In recent years, school districts have added more leadership staff—assistant principals, teacher-leaders, instructional coaches—to help support teachers in schools. What they have not done as much is think strategically about how best to deploy those new individuals in schools to achieve maximum impact.
That’s according to the management company Bain & Company, which released a report Wednesday, “Transforming Schools: How Distributed Leadership Can Create More High-Performing Schools,” on how districts can implement distributed leadership models to improve teaching and learning in schools. The publication is a follow-up of sorts to the company’s report two years ago on grooming high-quality school leaders.
The firm is hoping that the report will raise awareness about the importance of not just developing talent, but also about how to deploy that talent effectively in school buildings. It is also hoping to drive home the point to districts that this is something they need to think about and plan for.
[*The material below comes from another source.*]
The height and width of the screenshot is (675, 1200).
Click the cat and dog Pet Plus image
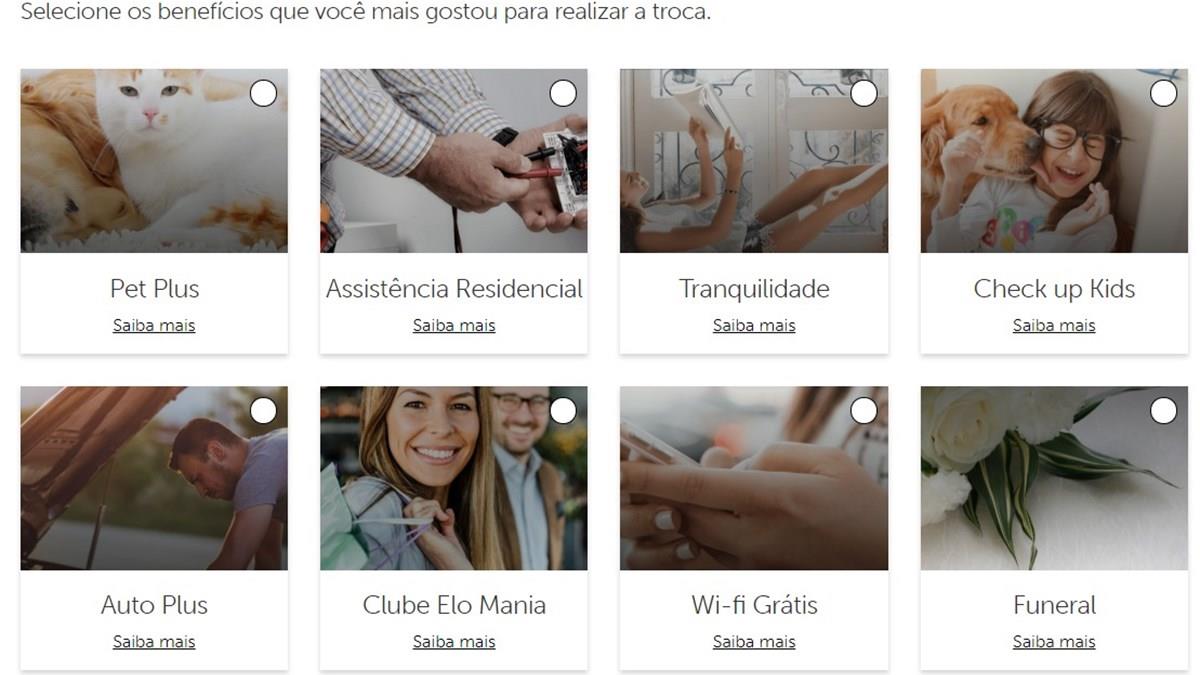click(x=154, y=161)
“All too often we’ve added the titles, but we haven’t really effectively changed the dynamic,” said Chris Bierly, the global head of K-12 education practice at Bain & Company. “And what you’re left with is a principal who would tell you they are personally responsible for roughly 40 direct reports. ... That doesn’t really work.”
Education is unique in that it does not consistently think about what kind of organizational or leadership model is best for the schools, he said.
“I can’t stress how important it is to get that right,” Bierly said.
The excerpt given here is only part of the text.